[Opening Records provided section]
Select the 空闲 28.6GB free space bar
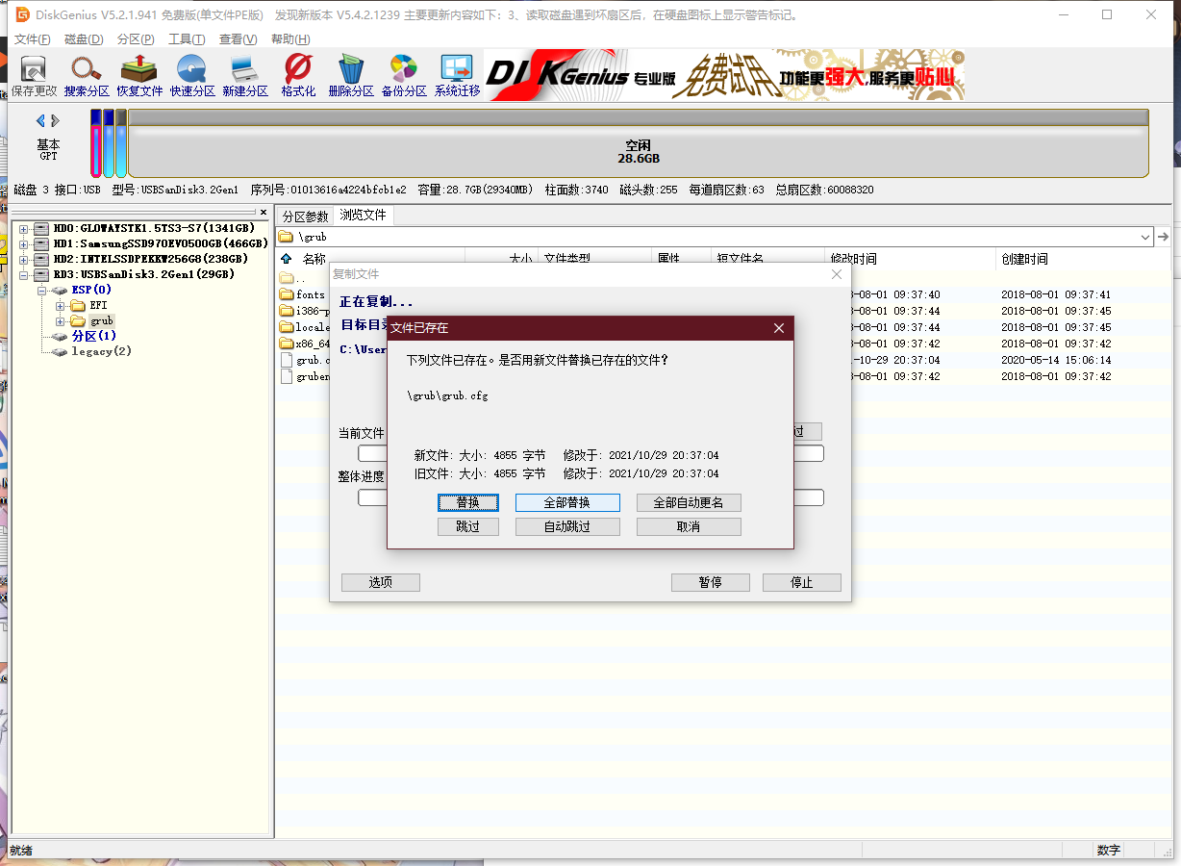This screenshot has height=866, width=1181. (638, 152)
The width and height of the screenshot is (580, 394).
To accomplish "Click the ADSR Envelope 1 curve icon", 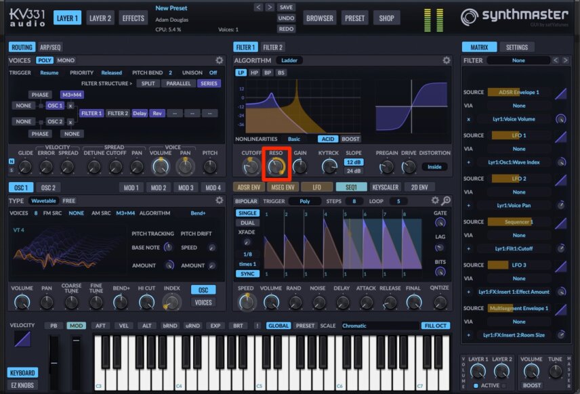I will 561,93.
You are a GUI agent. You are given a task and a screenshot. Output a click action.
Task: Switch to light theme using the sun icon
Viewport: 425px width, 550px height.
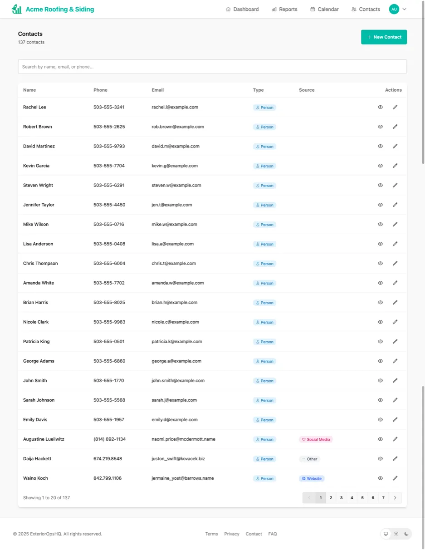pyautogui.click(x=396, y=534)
[Closing Records provided section]
Please retype exactly the lines from the line containing "You are a GUI" through the final line of the records above, inclusive, leaving out any pictures.

(Answer box)
You are a GUI agent. You are given a task and a screenshot. Output a click action.
Task: Switch to light theme using the sun icon
Viewport: 425px width, 550px height.
pyautogui.click(x=396, y=534)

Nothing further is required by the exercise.